> GIVEN INSTRUCTION
Repeat each of the entries below word for word, without changing anything.
= = = = =
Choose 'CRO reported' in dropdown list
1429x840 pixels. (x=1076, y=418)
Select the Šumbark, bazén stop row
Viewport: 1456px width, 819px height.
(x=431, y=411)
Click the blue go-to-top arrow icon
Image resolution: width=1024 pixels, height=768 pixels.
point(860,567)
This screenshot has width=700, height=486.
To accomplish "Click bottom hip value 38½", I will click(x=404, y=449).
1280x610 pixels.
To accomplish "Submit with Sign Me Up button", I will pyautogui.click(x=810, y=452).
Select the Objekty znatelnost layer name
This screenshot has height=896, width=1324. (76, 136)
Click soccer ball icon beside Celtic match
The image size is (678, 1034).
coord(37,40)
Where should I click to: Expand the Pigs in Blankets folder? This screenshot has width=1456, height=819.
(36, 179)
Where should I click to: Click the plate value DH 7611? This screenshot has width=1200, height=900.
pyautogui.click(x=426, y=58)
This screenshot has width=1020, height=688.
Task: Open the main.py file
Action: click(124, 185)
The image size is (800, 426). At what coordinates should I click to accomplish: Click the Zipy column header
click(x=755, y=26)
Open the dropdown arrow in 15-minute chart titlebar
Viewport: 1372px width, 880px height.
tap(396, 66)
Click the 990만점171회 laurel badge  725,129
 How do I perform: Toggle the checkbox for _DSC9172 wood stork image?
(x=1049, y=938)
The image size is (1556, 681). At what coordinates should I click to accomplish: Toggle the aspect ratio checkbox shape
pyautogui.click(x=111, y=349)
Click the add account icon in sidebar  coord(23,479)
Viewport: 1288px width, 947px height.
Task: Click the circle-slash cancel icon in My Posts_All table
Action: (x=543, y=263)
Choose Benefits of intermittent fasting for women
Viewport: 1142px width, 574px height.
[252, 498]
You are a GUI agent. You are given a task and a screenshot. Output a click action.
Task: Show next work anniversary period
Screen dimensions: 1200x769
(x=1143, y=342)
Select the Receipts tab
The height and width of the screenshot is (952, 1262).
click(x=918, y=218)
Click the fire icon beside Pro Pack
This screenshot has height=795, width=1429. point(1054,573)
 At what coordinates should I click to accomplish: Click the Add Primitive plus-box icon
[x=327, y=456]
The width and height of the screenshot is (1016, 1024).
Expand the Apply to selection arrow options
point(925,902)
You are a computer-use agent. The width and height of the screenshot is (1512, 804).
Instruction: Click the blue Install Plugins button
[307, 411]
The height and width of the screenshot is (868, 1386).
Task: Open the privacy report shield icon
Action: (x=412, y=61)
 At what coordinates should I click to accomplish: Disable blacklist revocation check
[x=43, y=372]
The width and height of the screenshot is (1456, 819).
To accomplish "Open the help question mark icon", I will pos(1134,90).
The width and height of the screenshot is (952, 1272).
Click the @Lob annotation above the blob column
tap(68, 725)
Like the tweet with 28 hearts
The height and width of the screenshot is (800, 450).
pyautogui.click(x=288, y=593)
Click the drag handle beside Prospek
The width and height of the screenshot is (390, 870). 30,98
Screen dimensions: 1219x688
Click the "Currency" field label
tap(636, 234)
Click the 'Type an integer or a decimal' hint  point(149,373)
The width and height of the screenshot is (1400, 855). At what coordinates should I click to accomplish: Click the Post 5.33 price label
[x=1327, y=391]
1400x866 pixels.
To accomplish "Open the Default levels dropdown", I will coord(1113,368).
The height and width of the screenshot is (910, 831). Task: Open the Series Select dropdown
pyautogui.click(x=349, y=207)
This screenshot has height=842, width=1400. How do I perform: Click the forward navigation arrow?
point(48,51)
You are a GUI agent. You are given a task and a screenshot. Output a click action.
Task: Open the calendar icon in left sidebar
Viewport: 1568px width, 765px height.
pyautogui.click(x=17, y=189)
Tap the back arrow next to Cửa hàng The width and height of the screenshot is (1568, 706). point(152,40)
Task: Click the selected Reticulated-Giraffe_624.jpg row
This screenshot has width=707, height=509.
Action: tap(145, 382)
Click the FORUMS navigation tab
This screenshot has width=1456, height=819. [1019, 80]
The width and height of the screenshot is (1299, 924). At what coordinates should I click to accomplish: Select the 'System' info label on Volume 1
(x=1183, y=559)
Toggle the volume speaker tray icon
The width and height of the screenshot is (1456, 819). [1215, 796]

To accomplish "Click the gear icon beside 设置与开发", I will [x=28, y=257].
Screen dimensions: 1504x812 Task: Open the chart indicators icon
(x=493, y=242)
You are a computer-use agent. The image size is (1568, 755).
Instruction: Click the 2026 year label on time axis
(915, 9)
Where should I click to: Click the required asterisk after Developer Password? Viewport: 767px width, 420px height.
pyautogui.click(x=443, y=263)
= = = = =
> RESPONSE TO THE EXERCISE
Choose 'CRO reported' in dropdown list
1429x840 pixels. (x=1076, y=418)
Select the Šumbark, bazén stop row
Viewport: 1456px width, 819px height.
(x=431, y=411)
Click the blue go-to-top arrow icon
Image resolution: width=1024 pixels, height=768 pixels.
point(860,567)
This screenshot has width=700, height=486.
To accomplish "Click bottom hip value 38½", I will click(x=404, y=449).
1280x610 pixels.
To accomplish "Submit with Sign Me Up button", I will pyautogui.click(x=810, y=452).
Select the Objekty znatelnost layer name
This screenshot has height=896, width=1324. (76, 136)
Click soccer ball icon beside Celtic match
The image size is (678, 1034).
coord(37,40)
Where should I click to: Expand the Pigs in Blankets folder? This screenshot has width=1456, height=819.
(36, 179)
Where should I click to: Click the plate value DH 7611? This screenshot has width=1200, height=900.
pyautogui.click(x=426, y=58)
This screenshot has width=1020, height=688.
Task: Open the main.py file
Action: click(124, 185)
The image size is (800, 426). At what coordinates should I click to accomplish: Click the Zipy column header
click(x=755, y=26)
Open the dropdown arrow in 15-minute chart titlebar
Viewport: 1372px width, 880px height.
tap(396, 66)
Click the 990만점171회 laurel badge  725,129
 How do I perform: Toggle the checkbox for _DSC9172 wood stork image?
(x=1049, y=938)
The image size is (1556, 681). At what coordinates should I click to accomplish: Toggle the aspect ratio checkbox shape
pyautogui.click(x=111, y=349)
Click the add account icon in sidebar  coord(23,479)
Viewport: 1288px width, 947px height.
Task: Click the circle-slash cancel icon in My Posts_All table
Action: (x=543, y=263)
Choose Benefits of intermittent fasting for women
Viewport: 1142px width, 574px height.
[252, 498]
You are a GUI agent. You are given a task and a screenshot. Output a click action.
Task: Show next work anniversary period
Screen dimensions: 1200x769
(x=1143, y=342)
Select the Receipts tab
The height and width of the screenshot is (952, 1262).
click(x=918, y=218)
Click the fire icon beside Pro Pack
This screenshot has height=795, width=1429. point(1054,573)
 At what coordinates should I click to accomplish: Click the Add Primitive plus-box icon
[x=327, y=456]
The width and height of the screenshot is (1016, 1024).
Expand the Apply to selection arrow options
point(925,902)
You are a computer-use agent. The width and height of the screenshot is (1512, 804).
Instruction: Click the blue Install Plugins button
[307, 411]
The height and width of the screenshot is (868, 1386).
Task: Open the privacy report shield icon
Action: (x=412, y=61)
 At what coordinates should I click to accomplish: Disable blacklist revocation check
[x=43, y=372]
The width and height of the screenshot is (1456, 819).
To accomplish "Open the help question mark icon", I will pos(1134,90).
The width and height of the screenshot is (952, 1272).
Click the @Lob annotation above the blob column
tap(68, 725)
Like the tweet with 28 hearts
The height and width of the screenshot is (800, 450).
pyautogui.click(x=288, y=593)
Click the drag handle beside Prospek
The width and height of the screenshot is (390, 870). 30,98
Screen dimensions: 1219x688
Click the "Currency" field label
tap(636, 234)
Click the 'Type an integer or a decimal' hint  point(149,373)
The width and height of the screenshot is (1400, 855). At what coordinates should I click to accomplish: Click the Post 5.33 price label
[x=1327, y=391]
1400x866 pixels.
To accomplish "Open the Default levels dropdown", I will coord(1113,368).
The height and width of the screenshot is (910, 831). Task: Open the Series Select dropdown
pyautogui.click(x=349, y=207)
This screenshot has height=842, width=1400. How do I perform: Click the forward navigation arrow?
point(48,51)
You are a GUI agent. You are given a task and a screenshot. Output a click action.
Task: Open the calendar icon in left sidebar
Viewport: 1568px width, 765px height.
pyautogui.click(x=17, y=189)
Tap the back arrow next to Cửa hàng The width and height of the screenshot is (1568, 706). point(152,40)
Task: Click the selected Reticulated-Giraffe_624.jpg row
This screenshot has width=707, height=509.
Action: tap(145, 382)
Click the FORUMS navigation tab
This screenshot has width=1456, height=819. [1019, 80]
The width and height of the screenshot is (1299, 924). At what coordinates should I click to accomplish: Select the 'System' info label on Volume 1
(x=1183, y=559)
Toggle the volume speaker tray icon
The width and height of the screenshot is (1456, 819). [1215, 796]

To accomplish "Click the gear icon beside 设置与开发", I will [x=28, y=257].
Screen dimensions: 1504x812 Task: Open the chart indicators icon
(x=493, y=242)
You are a computer-use agent. The image size is (1568, 755).
Instruction: Click the 2026 year label on time axis
(915, 9)
Where should I click to: Click the required asterisk after Developer Password? Viewport: 767px width, 420px height.
pyautogui.click(x=443, y=263)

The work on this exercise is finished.